Sen. Bob Corker (Tenn.), a GOP member of the banking committee holding hearing on Bernanke’s nomination to a second term in charge of the Fed, said he wasn’t sure yet whether the chairman had the votes on the Banking committee or in the Senate as a whole.

“I don’t know where that sits,” Corker told reporters when asked if Bernanke would have the votes to get a second term, adding he wasn’t sure whether Bernanke would have the votes in the 23-member Senate Banking Committee, either.

Corker said he’s leaning toward voting for Bernanke, but he probably has some sense of the Committee’s views on the subject.
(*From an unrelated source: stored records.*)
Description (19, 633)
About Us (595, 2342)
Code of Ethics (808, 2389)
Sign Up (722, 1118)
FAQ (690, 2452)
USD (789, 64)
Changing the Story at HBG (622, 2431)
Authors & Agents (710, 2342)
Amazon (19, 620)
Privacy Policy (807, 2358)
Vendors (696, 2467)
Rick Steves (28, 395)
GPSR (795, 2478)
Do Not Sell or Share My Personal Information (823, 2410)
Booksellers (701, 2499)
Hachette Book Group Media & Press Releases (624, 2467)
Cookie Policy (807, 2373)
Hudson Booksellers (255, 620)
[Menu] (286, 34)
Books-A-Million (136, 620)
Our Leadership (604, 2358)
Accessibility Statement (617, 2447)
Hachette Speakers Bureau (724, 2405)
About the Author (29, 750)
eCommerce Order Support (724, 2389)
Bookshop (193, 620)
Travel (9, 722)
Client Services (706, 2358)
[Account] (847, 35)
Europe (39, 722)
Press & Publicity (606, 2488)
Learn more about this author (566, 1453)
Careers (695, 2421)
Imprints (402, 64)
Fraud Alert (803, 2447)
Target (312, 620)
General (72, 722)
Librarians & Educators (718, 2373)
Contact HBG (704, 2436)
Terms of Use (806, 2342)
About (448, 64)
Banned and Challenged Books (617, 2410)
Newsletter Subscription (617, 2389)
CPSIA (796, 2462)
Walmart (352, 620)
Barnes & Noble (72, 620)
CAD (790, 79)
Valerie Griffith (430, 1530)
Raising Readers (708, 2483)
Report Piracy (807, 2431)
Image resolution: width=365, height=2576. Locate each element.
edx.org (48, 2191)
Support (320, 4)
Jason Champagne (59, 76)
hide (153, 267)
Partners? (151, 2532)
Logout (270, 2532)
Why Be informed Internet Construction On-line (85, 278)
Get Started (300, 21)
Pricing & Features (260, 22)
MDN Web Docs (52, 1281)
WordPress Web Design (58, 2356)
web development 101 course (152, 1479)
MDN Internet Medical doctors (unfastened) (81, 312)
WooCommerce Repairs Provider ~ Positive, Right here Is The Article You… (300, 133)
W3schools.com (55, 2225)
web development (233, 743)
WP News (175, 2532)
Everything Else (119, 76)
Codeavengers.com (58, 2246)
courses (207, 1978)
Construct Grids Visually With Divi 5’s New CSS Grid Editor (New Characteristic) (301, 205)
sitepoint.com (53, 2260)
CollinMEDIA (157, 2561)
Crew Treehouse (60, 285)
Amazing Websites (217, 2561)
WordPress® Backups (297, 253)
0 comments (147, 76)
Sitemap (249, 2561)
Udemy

To my knowledge, only Bernie Sanders (I-VT) has definitively stated that he would vote against Bernanke’s confirmation.

Richard Shelby (R-AL), the ranking member of the Banking Committee, has said that the Fed has “utterly failed” in its regulatory role, a sign that he may not support Bernanke.

Bernanke tried to defend himself and his organization’s role on Sunday with an op-ed in the Washington Post. In it, he warned against reducing “the capacity of the Federal Reserve to perform its core functions,” in particular the efforts to strip the Fed of banking regulatory oversight (in the Senate bill), and the move to audit the Fed, which Bernanke said would reduce the body’s independence. But the Fed’s role in causing the Great Recession suggests that their independence is not entirely warranted. And the amazing line in the Fed Open Market Committee’s last meeting minutes, where the organization actually asserts that they are concerned that banks might loosen credit and start lending again, suggests a complete nonchalance over double-digit inflation that borders on criminal.

Bernanke seems far more concerned with preserving his institutional power at the Fed than getting Americans working again, either through his own monetary policy or pushing for Congressional action. The Fed is talking about closing loopholes that allow banksters to chair the regional central banks that are supposed to regulate them, and shrinking its portfolio in anticipation of a potential audit, but they aren’t talking about jobless people, not one bit, or the effect of all the jobless on the overall economy, which again is part of their mission.

I have not previously expected Bernanke’s confirmation to be in doubt, but perhaps he will be the bailout, pro-Wall Street scapegoat that Congress may be looking for. I would have told you yesterday there was no chance, but today looks a little different.